Numerous exceptions to this dichotomy are evident, including members of Gemminae with smooth shells, of Sunettinae with crenulate margins, and of Dosiniinae and Clementiinae with weak or absent lateral teeth. Three nominal subfamilies ( Cyclininae , Gouldiinae , Tapetinae ) exhibit too strong a mixture of features to have been categorized by Harte (1998b) in this scheme. Perhaps most importantly, many of the listed features have been considered as ecophenotypic adaptations against predators: well-developed pallial sinus (= long siphons) for deep infaunal burrowing, strong surface ornamentation for anchorage, and marginal crenulations for tighter closure. Morphological convergence is one potential reason for the difficulty of resolving venerid relationships; paedomorphosis is another. F. R. Bernard (1982) used the degree of reduction of the outer demibranch, the relative length and separation of siphons, and the presence/absence of an adult byssus to develop an evolutionary scenario that grouped small, paedomorphic, brooding venerids together. The resulting taxonomy from this study has been criticized ( Lindberg, 1990) as lacking a phylogenetic framework.

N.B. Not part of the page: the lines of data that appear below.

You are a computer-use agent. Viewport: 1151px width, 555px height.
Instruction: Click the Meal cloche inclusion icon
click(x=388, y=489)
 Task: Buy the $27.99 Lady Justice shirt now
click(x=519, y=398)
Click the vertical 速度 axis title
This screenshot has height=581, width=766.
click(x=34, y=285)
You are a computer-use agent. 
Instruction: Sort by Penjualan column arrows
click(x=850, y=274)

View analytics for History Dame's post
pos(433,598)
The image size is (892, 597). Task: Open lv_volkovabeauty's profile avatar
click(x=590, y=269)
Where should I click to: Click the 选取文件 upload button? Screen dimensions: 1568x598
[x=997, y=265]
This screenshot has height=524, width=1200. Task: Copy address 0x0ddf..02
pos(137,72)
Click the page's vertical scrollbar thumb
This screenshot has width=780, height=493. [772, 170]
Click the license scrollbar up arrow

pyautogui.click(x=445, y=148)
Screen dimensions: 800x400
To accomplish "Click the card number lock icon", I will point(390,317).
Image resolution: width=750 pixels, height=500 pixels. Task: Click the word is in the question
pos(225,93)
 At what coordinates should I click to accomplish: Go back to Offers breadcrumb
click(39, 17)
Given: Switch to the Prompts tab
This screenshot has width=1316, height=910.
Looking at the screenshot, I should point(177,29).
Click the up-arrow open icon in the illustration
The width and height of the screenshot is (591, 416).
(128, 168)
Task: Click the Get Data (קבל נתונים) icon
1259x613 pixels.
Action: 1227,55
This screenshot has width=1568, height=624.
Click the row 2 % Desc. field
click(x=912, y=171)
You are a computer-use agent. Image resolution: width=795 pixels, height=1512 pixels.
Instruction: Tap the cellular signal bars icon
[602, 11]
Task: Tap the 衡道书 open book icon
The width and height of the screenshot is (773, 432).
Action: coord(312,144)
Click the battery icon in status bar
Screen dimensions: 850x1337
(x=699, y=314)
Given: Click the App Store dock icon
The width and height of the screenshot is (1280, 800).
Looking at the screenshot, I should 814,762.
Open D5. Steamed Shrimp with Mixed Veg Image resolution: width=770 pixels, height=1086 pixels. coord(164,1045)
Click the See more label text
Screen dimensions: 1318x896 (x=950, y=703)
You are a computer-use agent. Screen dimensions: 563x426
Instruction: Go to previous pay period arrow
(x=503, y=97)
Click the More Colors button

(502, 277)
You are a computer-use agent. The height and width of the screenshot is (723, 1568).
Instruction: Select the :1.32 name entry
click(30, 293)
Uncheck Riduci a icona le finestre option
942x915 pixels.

Despite the apparent lack of morphological synapomorphies, higher-order molecular analyses of the Bivalvia using portions of slowly evolving nuclear [18S rRNA, 28S rRNA, histone 3 (H3)] and faster evolving mitochondrial [cytochrome oxidase I (COI)] genes (summarized in the following sections) have supported the monophyly of Veneridae , although none so far has included more than four venerid taxa. Within-group relationships of Veneridae are likewise unresolved. Most molecular studies have focused on single species or genera (e.g. Dillon & Manzi, 1989a, b; Passamonti, Mantovani & Scali, 1997, 1999) rather than relationships within and among subfamilies, and those with wider foci have had limited taxon sampling. Even so, some studies have suggested potential sister relationships between certain subfamilies (see the following sections for summaries of individual studies).